Capítulo 2
Ambas caminaron por el extenso pasillo abrazadas de guante. Llegaron al comedor donde Gerda le estaba sirviendo a Kristoff un plato de estofado caliente.
-Buenos días- Dijo Anna con una sonrisa.
-Buenos días- Respondió Kristoff mirando a Anna y a Elsa que lo miraban desde la entrada de la puerta. Elsa se sentó en la gran silla de madera tallada a mano con la gran delicadeza de siempre. Mientras se servían los platos de ambas Kei entro en la habitación con un sobre en la mano y se lo entrego a Elsa. Ella lo miro cuidadosamente ya que no tenía el nombre de la persona que lo envió. Elsa lo abrió cuidadosamente y comenzó a leer.
Mi amor:
No puedo dejar de pensar en ti, cada vez que cierro los ojos te veo a ti; tu belleza, tus hermosos ojos azules que son como dos océanos en los que me pierdo cada vez que los recuerdo, tu piel blanca y tersa que desde que te vi por primera vez no puedo dejar de desear tocarla y acariciarla, tus labios rojos como una rosa suave que deseo besar con tanta pasión que sobraría si se la entregase a cada persona en el mundo. Te veré pronto mi amada.
Atte:. Tu gran Amor
En cuanto Elsa termino de leer la metió de nuevo en el sobre y la guardo en su bolsillo. Todo eso paso tan rápido que Anna al verla se preocupó.
-¿Elsa, estas bien? Te vez nerviosa- Dijo Anna tomando su mano con cuidado.
-Sí, estoy bien- Dijo Elsa quien la miraba tratando de ocultar lo más que pudo sus emociones pero esto solamente lo empeoro.
-¿Segura?- Volvió a preguntar Anna quien miraba a su hermana fijamente sin apartar la vista un minuto de su rostro tratando de adivinar porque ese raro comportamiento.
XOXOXOXOXOXOXOXO
Al terminar de cenar Elsa se encerró en su estudio leyendo nuevamente la carta sin apartar la atención en esas últimas palabras escritas en tinta rosa.
Atte:. Tu gran Amor
Era extraño que alguien usara ese tipo de tinta ya que ella nunca avía visto tinta rosa en una carta de alguien o en algo.
En ese momento entro Kei con otra carta esta vez el sobre era de color rosa y nuevamente no tenía el nombre de la persona quien lo envió.
-Alteza, lamento no haberle entregado este antes, lo que paso fue que en el trayecto de las oficinas hasta el comedor este otro sobre se me callo por accidente y no me di cuenta- Dijo Kei mientras lo ponía en el escritorio.
Pero Elsa no podía apartar la vista de la carta anterior.

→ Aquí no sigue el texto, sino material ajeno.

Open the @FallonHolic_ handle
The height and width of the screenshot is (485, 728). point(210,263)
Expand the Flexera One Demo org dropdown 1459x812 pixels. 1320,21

-Gracias- respondió en casi un susurro la reina. –Kei, ¿no sabes quien envió esto?- Pregunto Elsa extendiéndole el otro sobre a Kei, claro sin la carta.

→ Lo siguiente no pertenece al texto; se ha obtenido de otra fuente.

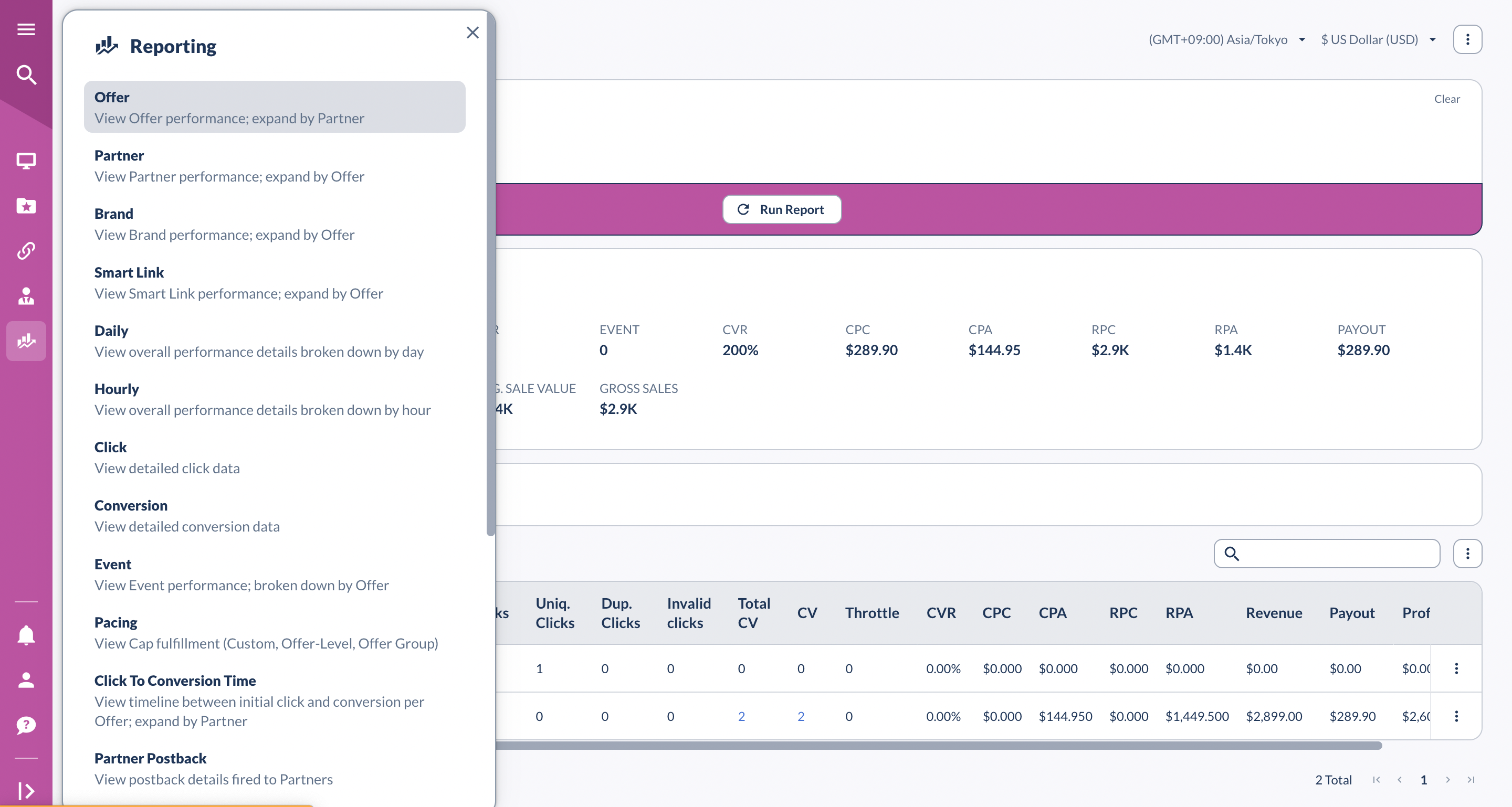Open the help chat bubble icon
Image resolution: width=1512 pixels, height=807 pixels.
click(x=26, y=726)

-No Alteza si el sobre no tiene nombre entonces es casi imposible saber quién lo envió-
Respondió Kei mientras se lo devolvía a Elsa sin dejar de mirarlo. Kei se retiró dejando a Elsa solo con sus pensamientos, ella nunca había recibido una carta como esa y la verdad menos con palabras que parecían venir de un verdadero poeta. Elsa no podía creerlo se sentía como si el corazón le fuera a estallar, mientras que sus mejillas se coloreaban de un color rosa intenso.
Pero eso desapareció de repente cuando Anna toco a puerta del estudio.
-Elsa, ¿Puedo pasar?- pregunto Anna.
Elsa en un movimiento rápido busco un lugar donde guardar la carta. La guardo en un cajón de su escritorio.
-Si claro, pasa-Dijo Elsa con tono apurado.
-Elsa, ¿Estas bien? me preocupaste bastante- dijo Anna mientras cerraba la puerta detrás de ella y camino hacia su hermana-
-Sí, no te preocupes estoy bien respondió Elsa con tono nervioso.
Anna no tardó mucho en comprender que algo le ocurría a su hermana y ella no quería decirle.
-Elsa, sabes que soy tu hermana y puedes contármelo- Dijo Anna con tono dulce y calmado.